Quarterly report pursuant to Section 13 or 15(d)

Subsequent Events

v3.10.0.1
Subsequent Events
9 Months Ended
Sep. 30, 2018
Subsequent Events [Abstract]  
Subsequent Events [Text Block]
10. Subsequent Events
 
On October 15, 2018, the Company closed its underwritten public offering (the “Offering”) pursuant to which it received gross proceeds of approximately $18.6 million before deducting underwriting discounts, commissions and other offering expenses payable by the Company and sold an aggregate of (i) 2,520,000 Class A Units (the “Class A Units”), with each Class A Unit consisting of one share of the Company’s common stock, par value $0.001 per share (the “Common Stock”), and one five-year warrant to purchase one share of Common Stock at an exercise price of $1.38 per share (the “October 2018 Warrants”), with each Class A Unit offered to the public at a public offering price of $1.15, and (ii) 15,723 Class B Units (the “Class B Units”, and together with the Class A Units, the “Units”), with each Class B Unit offered to the public at a public offering price of $1,000 per Class B Unit and consisting of one share of the Company’s Series B Convertible Preferred Stock (the “Series B Preferred Stock”), with a stated value of $1,000 and convertible into shares of Common Stock at the stated value divided by a conversion price of $1.15 per share, with all shares of Series B Preferred Stock convertible into an aggregate of 13,672,173 shares of Common Stock, and issued with an aggregate of
13,672,173
October 2018 Warrants. A.G.P./Alliance Global Partners (the “Underwriters”) acted as sole book-running manager for the Offering.
 
In addition, pursuant to the Underwriting Agreement that the Company entered into with the Underwriters on October 10, 2018, the Company granted the Underwriters a 45 day option (the “Over-allotment Option”) to purchase up to an additional 2,428,825 shares of Common Stock and/or additional October 2018 warrants to purchase an additional 2,428,825 shares of Common Stock. The Underwriters partially exercised the Over-allotment Option by electing to purchase from the Company additional October 2018 Warrants to purchase 1,807,826 shares of Common Stock.
 
The Units were offered by the Company pursuant to a registration statement on Form S-1 (File No. 333-227400), as amended, filed with the SEC, which was declared effective by the SEC on October 10, 2018.
 
The conversion price of the Series B Preferred Stock and exercise price of the October 2018 Warrants is subject to appropriate adjustment in the event of recapitalization events, stock dividends, stock splits, stock combinations, reclassifications, reorganizations or similar events affecting the Common Stock. The exercise price of the October 2018 Warrants is subject to adjustment in the event of certain dilutive issuances.
 
The October 2018 Warrants are immediately exercisable at a price of $1.38 per share of common stock (which is 120% of the public offering price of the Class A Units) and will expire on October 15, 2023. If at the time of exercise, there is no effective registration statement registering, or no current prospectus available for, the issuance of the shares of common stock to the holder, then the October 2018 warrants may only be exercised through a cashless exercise.

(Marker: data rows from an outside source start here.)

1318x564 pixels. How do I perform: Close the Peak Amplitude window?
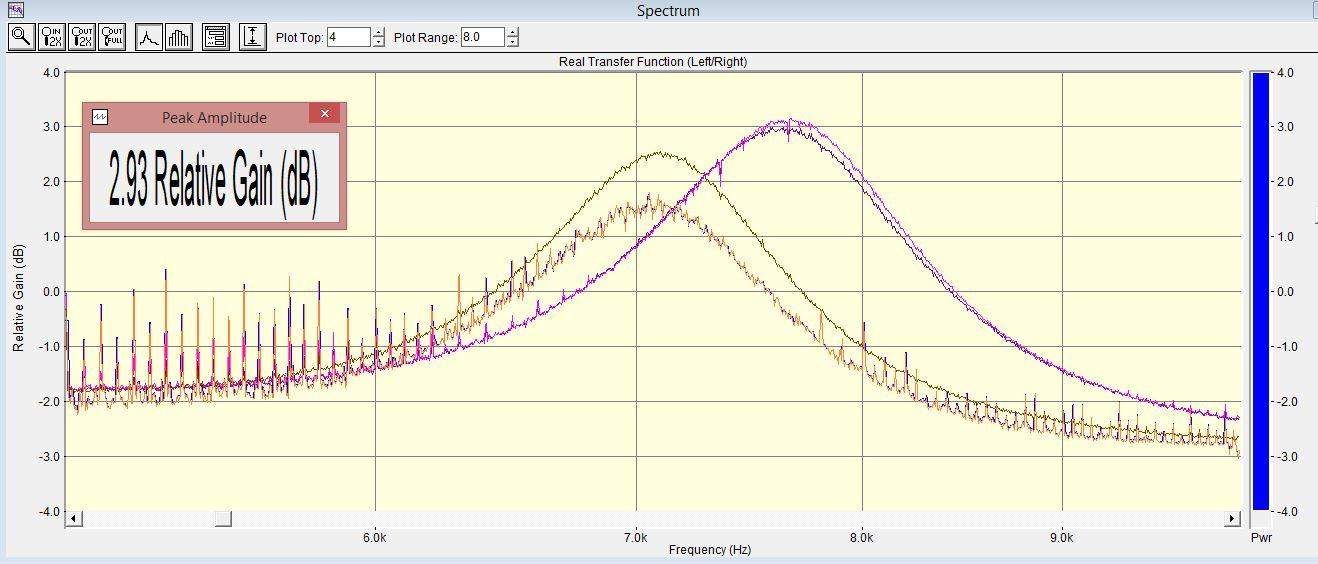tap(324, 114)
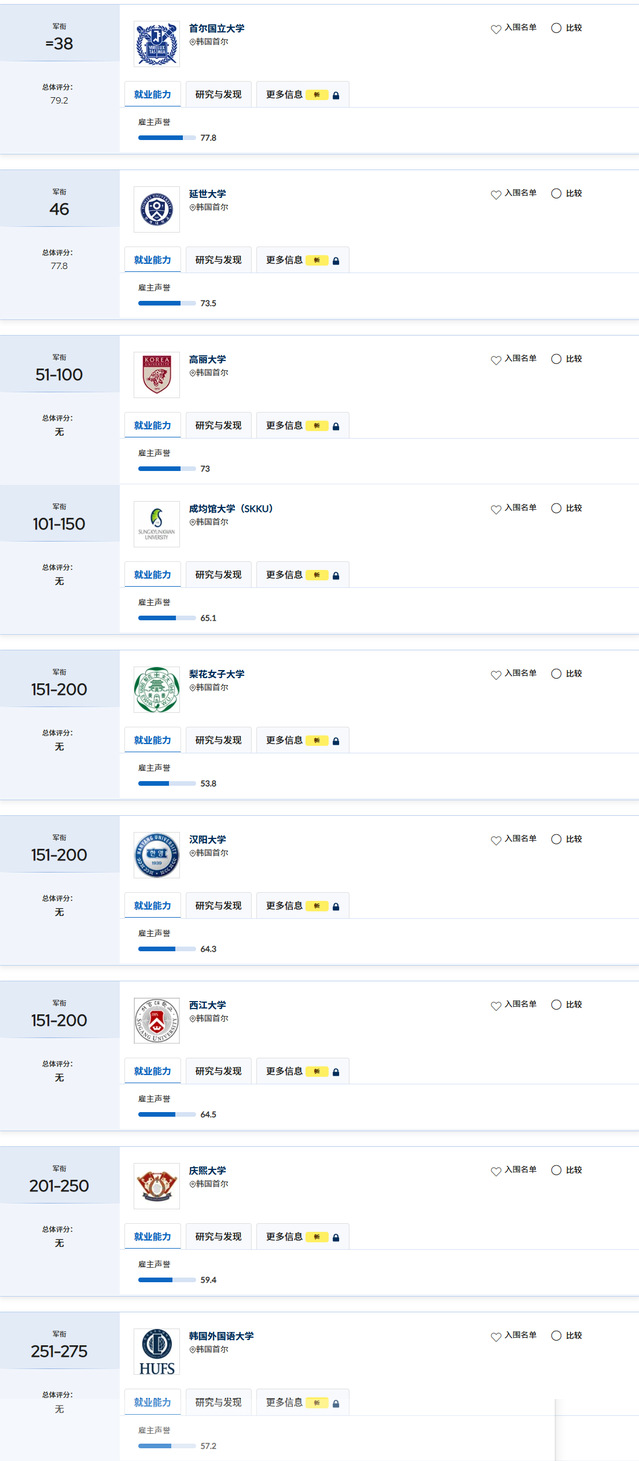Image resolution: width=639 pixels, height=1461 pixels.
Task: Toggle the 比较 circle for 梨花女子大学
Action: 556,674
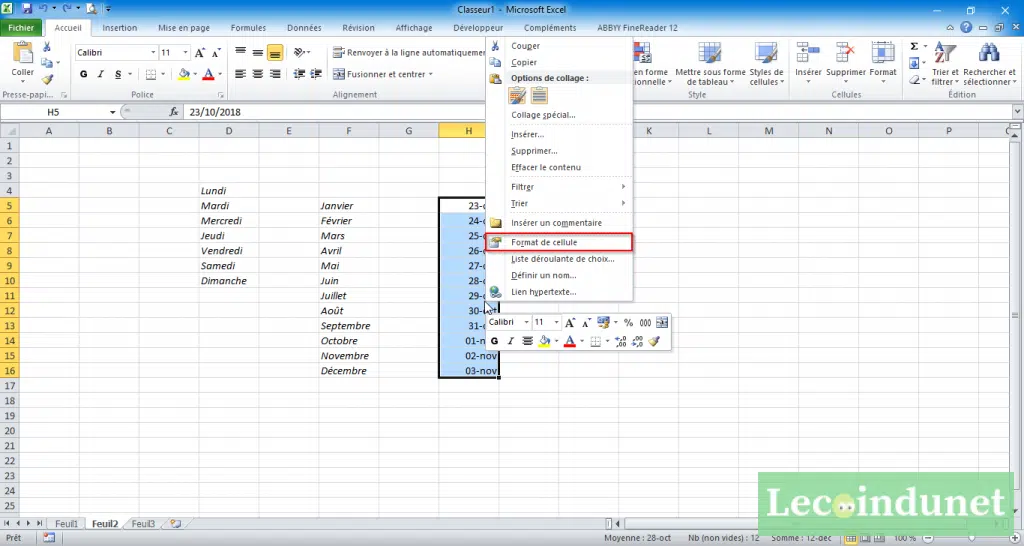Click the Format Painter brush icon

(47, 80)
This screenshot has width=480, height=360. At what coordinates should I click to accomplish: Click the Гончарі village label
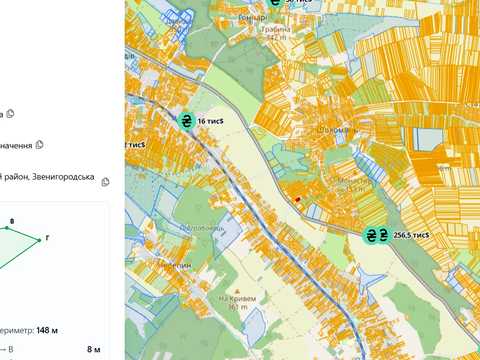click(x=253, y=17)
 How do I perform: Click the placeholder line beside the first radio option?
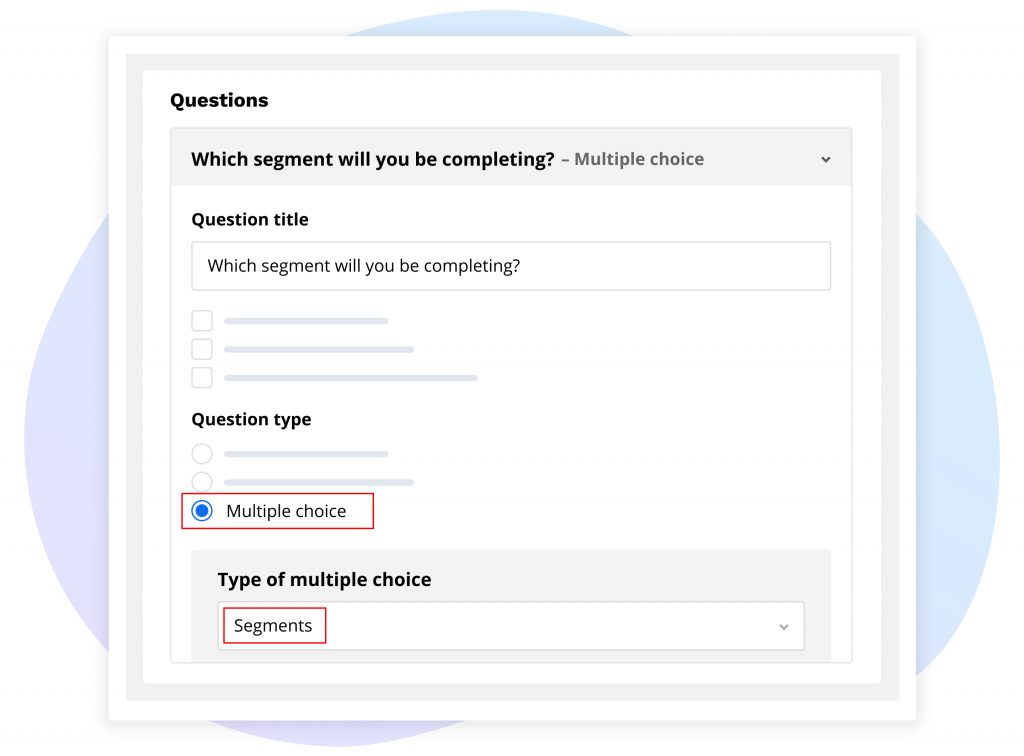[306, 454]
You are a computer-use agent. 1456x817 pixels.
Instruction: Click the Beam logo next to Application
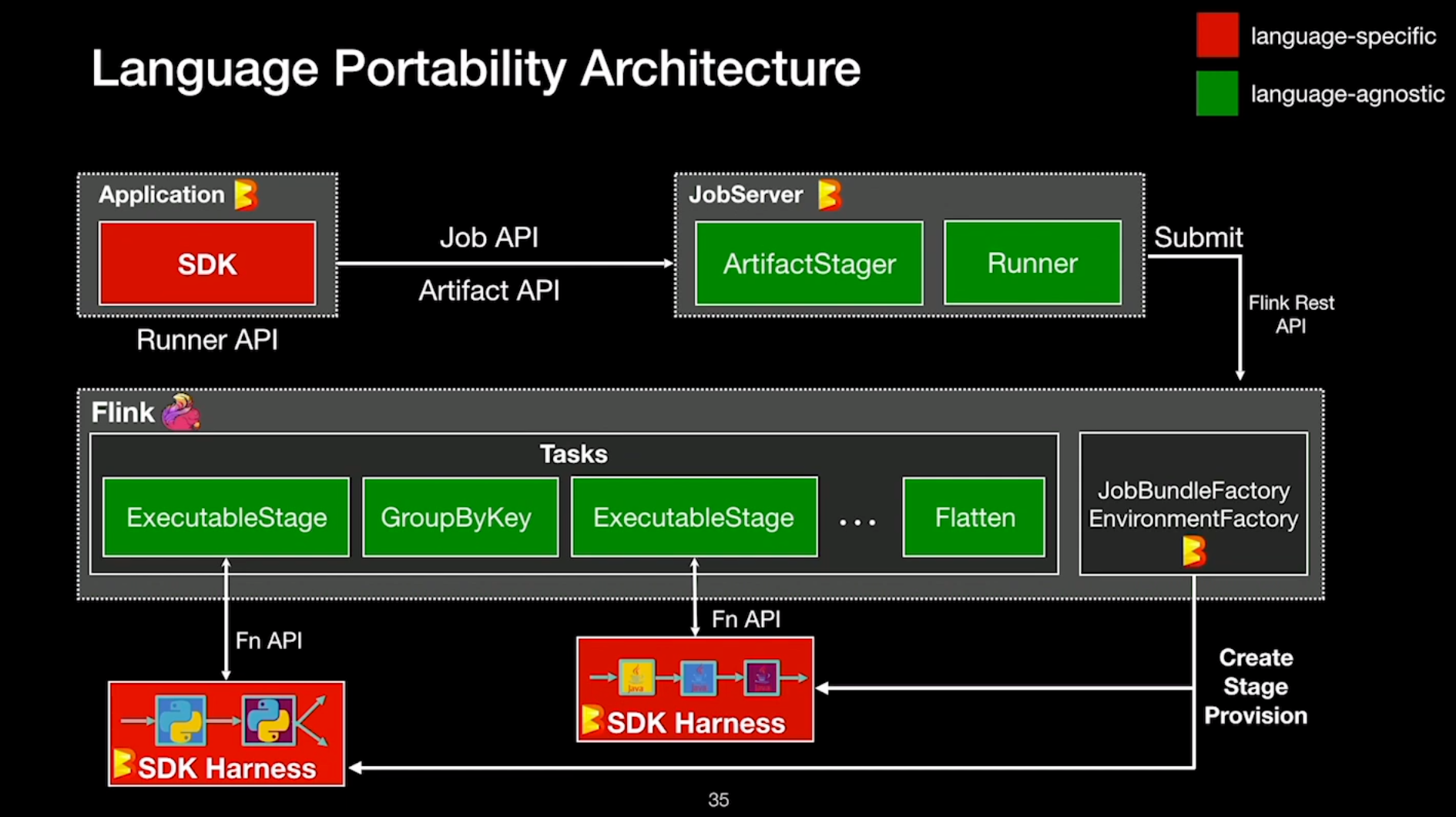coord(246,195)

No fractional shares of common stock will be issued in connection with the exercise of any October 2018 warrants. In lieu of fractional shares, the holder will receive an amount in cash equal to the fractional amount multiplied by the fair market value of any such fractional shares.
 
The Company may not effect, and holder will not be entitled to, exercise any October 2018 Warrants or conversion of the Series B Preferred Stock, which, upon giving effect to such exercise, would cause (i) the aggregate number of shares of common stock beneficially owned by the holder (together with its affiliates) to exceed 4.99% (or, at the election of the holder, 9.99%) of the number of shares of common stock outstanding immediately after giving effect to the exercise, or (ii) the combined voting power of the Company’s securities beneficially owned by the holder (together with its affiliates) to exceed 4.99% (or, at the election of the holder, 9.99%) of the combined voting power of all of the Company’s securities then outstanding immediately after giving effect to the exercise or conversion, as such percentage ownership is determined in accordance with the terms of the October 2018 Warrants or Series B Preferred Stock. However, any holder may increase or decrease such percentage to any other percentage not in excess of 9.99% upon at least 61 days’ prior notice from the holder to the Company.